**Problem:** A faithful copy is required: transcribe each line below exactly, minus the pictures.

**Supplied material:**
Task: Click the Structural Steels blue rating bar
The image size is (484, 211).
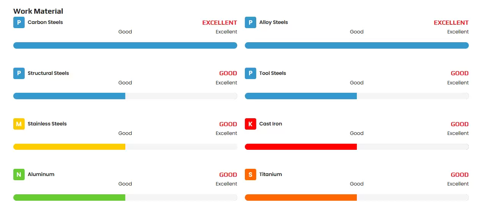Action: point(69,96)
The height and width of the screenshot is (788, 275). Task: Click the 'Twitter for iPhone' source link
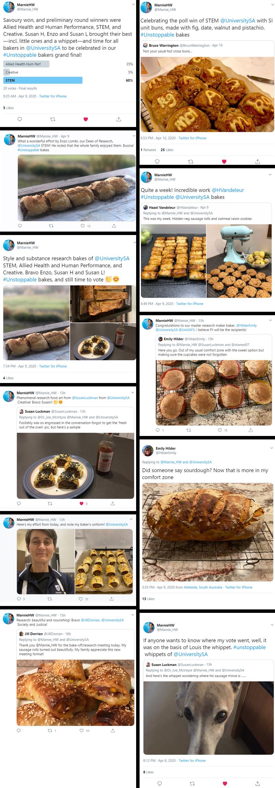(x=53, y=96)
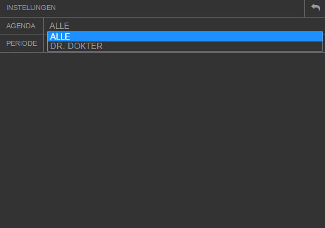Return from Instellingen using the arrow icon
This screenshot has height=228, width=325.
click(x=316, y=8)
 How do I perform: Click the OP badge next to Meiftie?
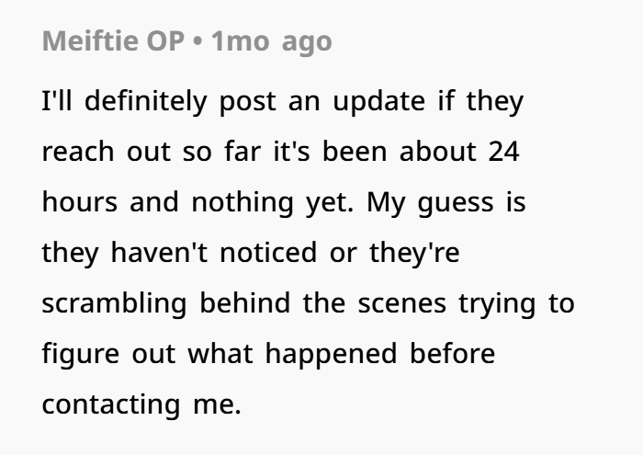pyautogui.click(x=165, y=41)
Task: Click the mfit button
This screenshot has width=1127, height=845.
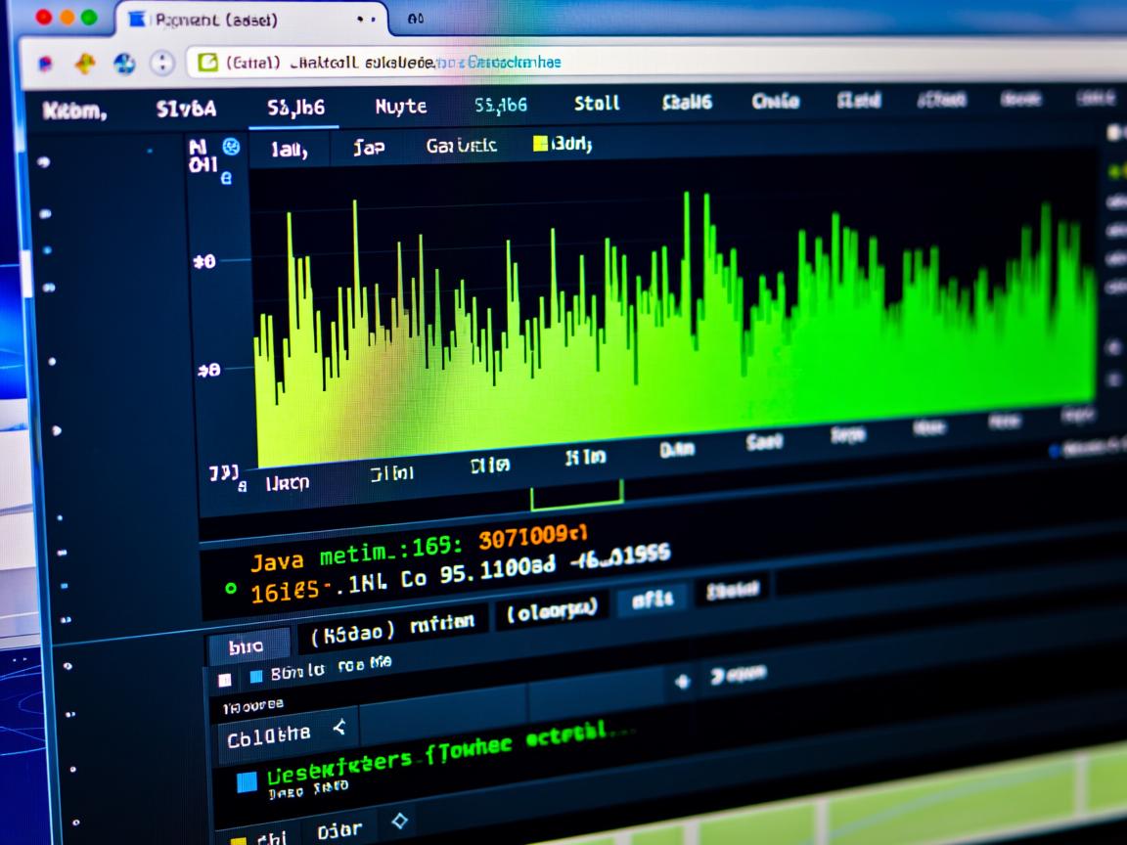Action: click(x=652, y=600)
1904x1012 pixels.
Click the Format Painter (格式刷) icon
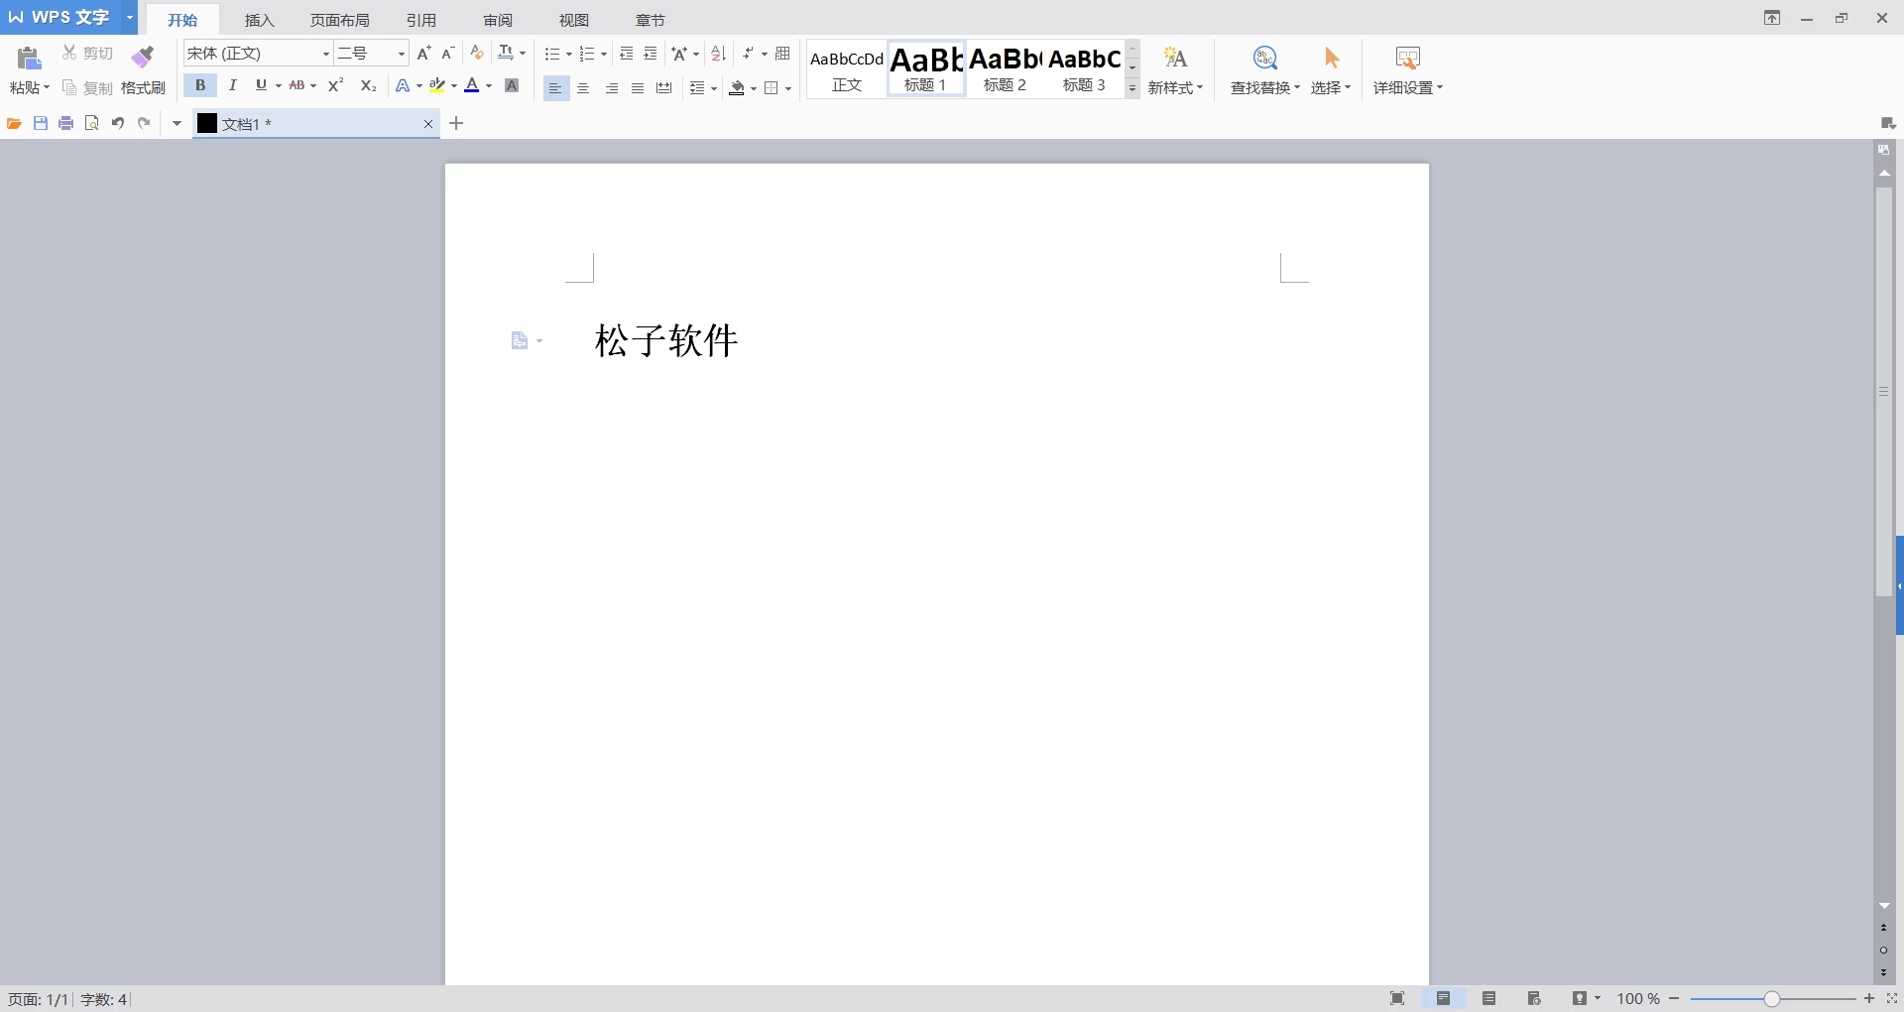143,57
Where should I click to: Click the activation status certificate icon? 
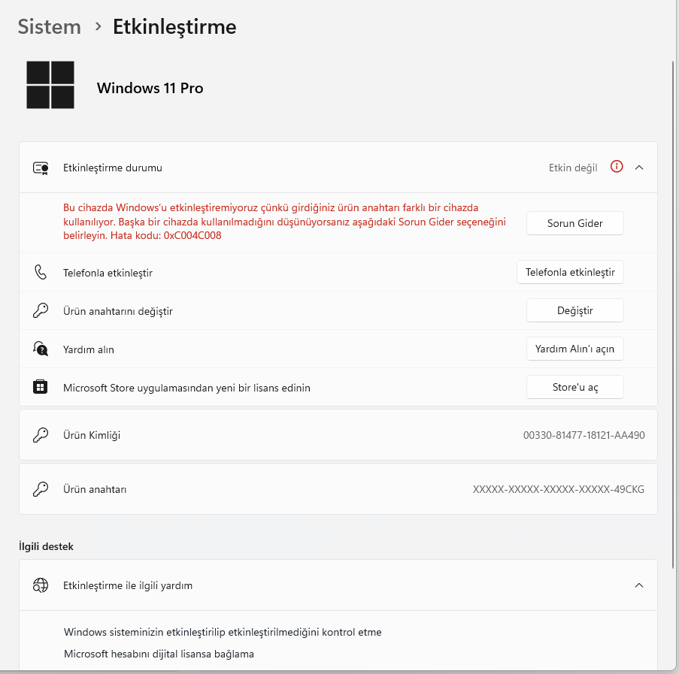[x=41, y=168]
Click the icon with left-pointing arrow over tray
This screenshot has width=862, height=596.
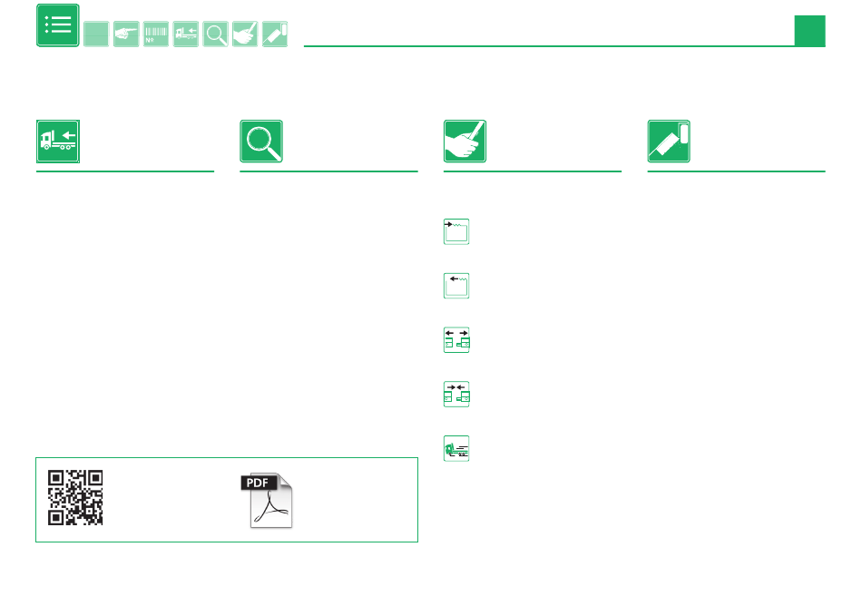coord(456,286)

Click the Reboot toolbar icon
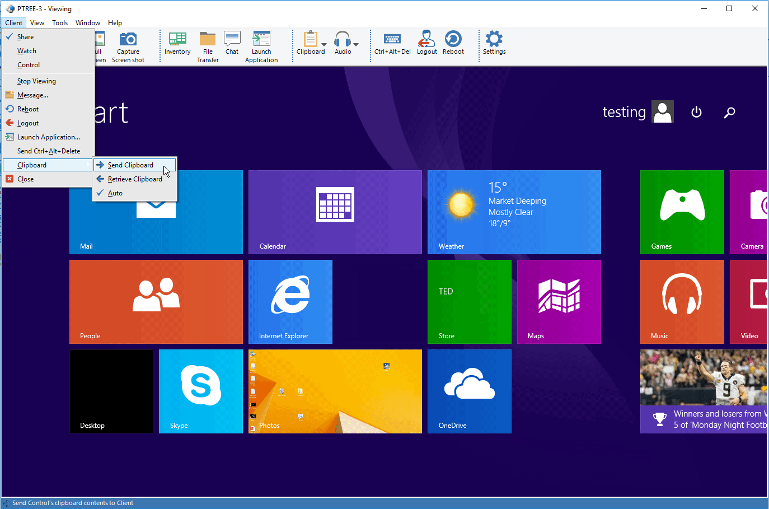(x=453, y=44)
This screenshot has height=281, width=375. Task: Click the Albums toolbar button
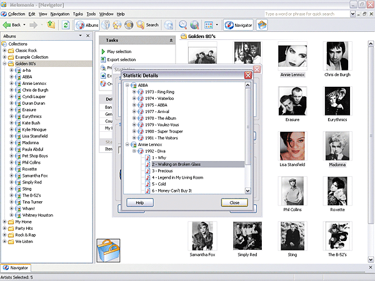(88, 25)
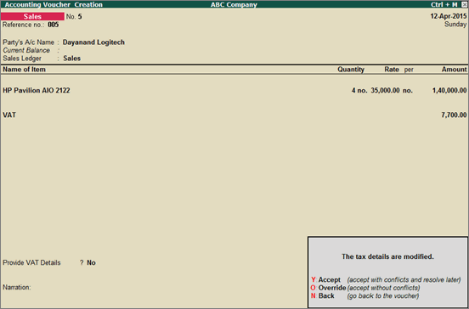
Task: Change voucher date 12-Apr-2015
Action: pos(449,16)
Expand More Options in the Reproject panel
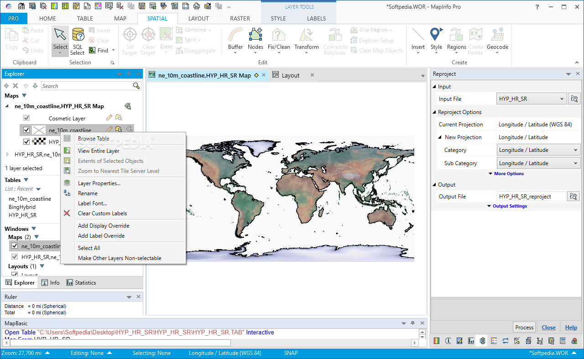This screenshot has width=584, height=359. click(x=508, y=174)
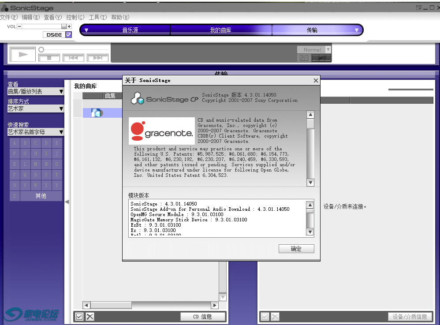Open the 工具 menu
This screenshot has height=325, width=440.
[99, 17]
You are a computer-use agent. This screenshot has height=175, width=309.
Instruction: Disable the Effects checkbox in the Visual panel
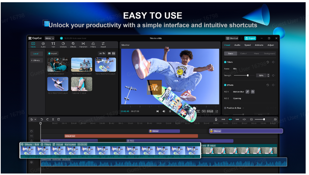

**Task solution:**
Task: Click the Structural Steels blue rating bar
The image size is (484, 211).
Action: point(69,96)
The height and width of the screenshot is (788, 275). Task: Click the 'Twitter for iPhone' source link
(x=53, y=96)
Return from Instellingen using the arrow icon
This screenshot has height=228, width=325.
click(x=316, y=8)
 How do I perform: Click the OP badge next to Meiftie?
pyautogui.click(x=165, y=41)
Task: Click the mfit button
This screenshot has width=1127, height=845.
Action: click(x=652, y=600)
1904x1012 pixels.
Click the Format Painter (格式刷) icon
143,57
Where should I click to: Click the activation status certificate icon? 
[x=41, y=168]
Click the icon with left-pointing arrow over tray
This screenshot has width=862, height=596.
coord(456,286)

Click the Reboot toolbar icon
(x=453, y=44)
This screenshot has height=281, width=375. Task: Click the Albums toolbar button
(88, 25)
Task: Change voucher date 12-Apr-2015
Action: pos(449,16)
Expand More Options in the Reproject panel
This screenshot has width=584, height=359. click(x=508, y=174)
Open the 工具 menu
This screenshot has height=325, width=440.
[99, 17]
You are a computer-use agent. This screenshot has height=175, width=309.
Instruction: Disable the Effects checkbox in the Visual panel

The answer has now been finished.